Now let’s compare him to the average Canadian Dividend Investing reader. She recognizes that dividend cuts are the biggest threats to her retirement, and so she embraces a more boring approach. She invests in dull stocks with less risk than the overall market. She’s looking for relatively low payout ratios, earnings growth, and good balance sheets.

In other words, she’s looking to get the defense part of the portfolio right first. She figures that a 100% equity portfolio is just fine in her situation, since historically those types of stocks have outperformed during bear markets.

Despite the 30% "fixed income” allocation, it’s obvious the first investor is taking more risk. But he’s tricked himself into thinking otherwise, lulled into a false sense of security by the monthly income dropping into his account.

I kept my portfolio boring leading up to and into my retirement, and it worked out well. It’s something I’d highly recommend everyone else do, too.

You know exactly how it works. I’ll pitch a stock, Twitter style. Everything you need to know in bullet form, less than 280 characters.

This week’s stock is Mainstreet Equity (TSX:MEQ)

  • High insider ownership

  • Embraces a buy-fix-rent business plan

  • Reinvests back in the business rather than paying a big dividend

  • Still excellent growth potential

  • Virtually zero share dilution in 25 years

I plan to cover this one deeper in the next few weeks.

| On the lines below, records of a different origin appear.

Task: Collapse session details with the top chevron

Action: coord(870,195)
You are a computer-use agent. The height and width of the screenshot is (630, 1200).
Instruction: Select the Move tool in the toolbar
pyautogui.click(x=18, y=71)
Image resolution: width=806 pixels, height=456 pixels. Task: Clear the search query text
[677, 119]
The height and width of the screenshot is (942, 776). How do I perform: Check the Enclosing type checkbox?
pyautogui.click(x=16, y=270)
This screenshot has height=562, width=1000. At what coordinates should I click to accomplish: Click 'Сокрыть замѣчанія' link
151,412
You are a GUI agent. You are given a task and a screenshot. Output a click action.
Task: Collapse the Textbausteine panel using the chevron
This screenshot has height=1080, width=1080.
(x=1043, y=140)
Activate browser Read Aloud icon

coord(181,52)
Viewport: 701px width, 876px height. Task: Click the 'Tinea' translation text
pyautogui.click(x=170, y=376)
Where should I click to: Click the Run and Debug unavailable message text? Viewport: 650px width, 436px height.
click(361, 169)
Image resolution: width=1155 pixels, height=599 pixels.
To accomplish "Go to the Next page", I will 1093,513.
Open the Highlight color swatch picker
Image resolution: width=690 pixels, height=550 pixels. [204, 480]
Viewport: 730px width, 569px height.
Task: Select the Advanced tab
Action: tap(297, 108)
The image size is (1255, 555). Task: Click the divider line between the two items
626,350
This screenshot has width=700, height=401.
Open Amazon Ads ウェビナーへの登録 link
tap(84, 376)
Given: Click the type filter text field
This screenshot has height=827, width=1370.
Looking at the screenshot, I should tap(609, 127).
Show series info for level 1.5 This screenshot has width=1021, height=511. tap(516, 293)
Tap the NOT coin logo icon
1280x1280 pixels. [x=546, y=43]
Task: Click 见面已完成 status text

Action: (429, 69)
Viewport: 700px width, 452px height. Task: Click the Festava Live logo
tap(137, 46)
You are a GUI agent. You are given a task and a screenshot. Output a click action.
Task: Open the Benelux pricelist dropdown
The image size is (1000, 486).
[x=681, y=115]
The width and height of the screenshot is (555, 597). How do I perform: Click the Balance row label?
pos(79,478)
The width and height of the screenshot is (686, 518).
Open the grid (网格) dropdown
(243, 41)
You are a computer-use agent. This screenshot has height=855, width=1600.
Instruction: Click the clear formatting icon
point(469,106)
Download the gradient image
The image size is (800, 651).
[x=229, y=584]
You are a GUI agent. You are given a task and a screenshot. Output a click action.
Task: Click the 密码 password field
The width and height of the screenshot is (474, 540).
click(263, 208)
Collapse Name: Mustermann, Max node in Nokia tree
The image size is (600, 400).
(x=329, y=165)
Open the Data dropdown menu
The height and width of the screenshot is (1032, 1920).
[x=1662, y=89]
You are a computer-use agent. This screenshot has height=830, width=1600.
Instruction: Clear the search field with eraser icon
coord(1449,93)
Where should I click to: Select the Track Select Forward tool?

Stay tuned for that.

Don’t spend all your dividends

There’s one move I made above all others that really solidified my retirement, something that turned a solid plan into one that is built to survive even the worst storm.

I only spend about 75% of my dividends.

I always get pushback when I suggest this, with most suggesting this will take too much capital. I’m quite aware of this, but the rewards are so good I can’t not mention it.

Say you’re spending $50,000 per year in retirement, which is quite reasonable considering you’ll no longer be heading to work every day. If you wait until you get $60,000 in dividend income and then reinvest that $10,000 each year, you’ll end up with a ridiculously prosperous retirement.

It turns a retirement with a 95% success rate into one with a 99.9% success rate.

Here’s the evidence in spreadsheet form:

After 20 years you’ll be able to increase your spending pretty substantially, add money back into your portfolio, and be in the position to leave a generous nest egg for the next generation — whether that is your children/grandchildren, or some other way to give back.

This week on Seeking Alpha I wrote about BCE’s dividend cut, a move that lets the company move onto its next chapter. I’m not a buyer quite yet, but did upgrade my rating on the stock from a sell to a hold.

If you’re on Seeking Alpha, make sure to follow me there. I write 1-2 articles a week.

The bottom line

Retirement is naturally a pretty scary time. The last thing anyone wants is to go back to the workforce with their tail between their legs.

But you needn’t worry. Most people reading this are elite with money. They have high savings rates, and will be able to recover if their well-laid plans don’t exactly work out. Plus, as my experience has taught me, you’ll hardly be idle. Many of you will go back to work in some small capacity, especially those who retire before their 50th birthday.

By making a few small moves today, you can turn a solid retirement strategy into one that will let all your non-sexual dreams come true.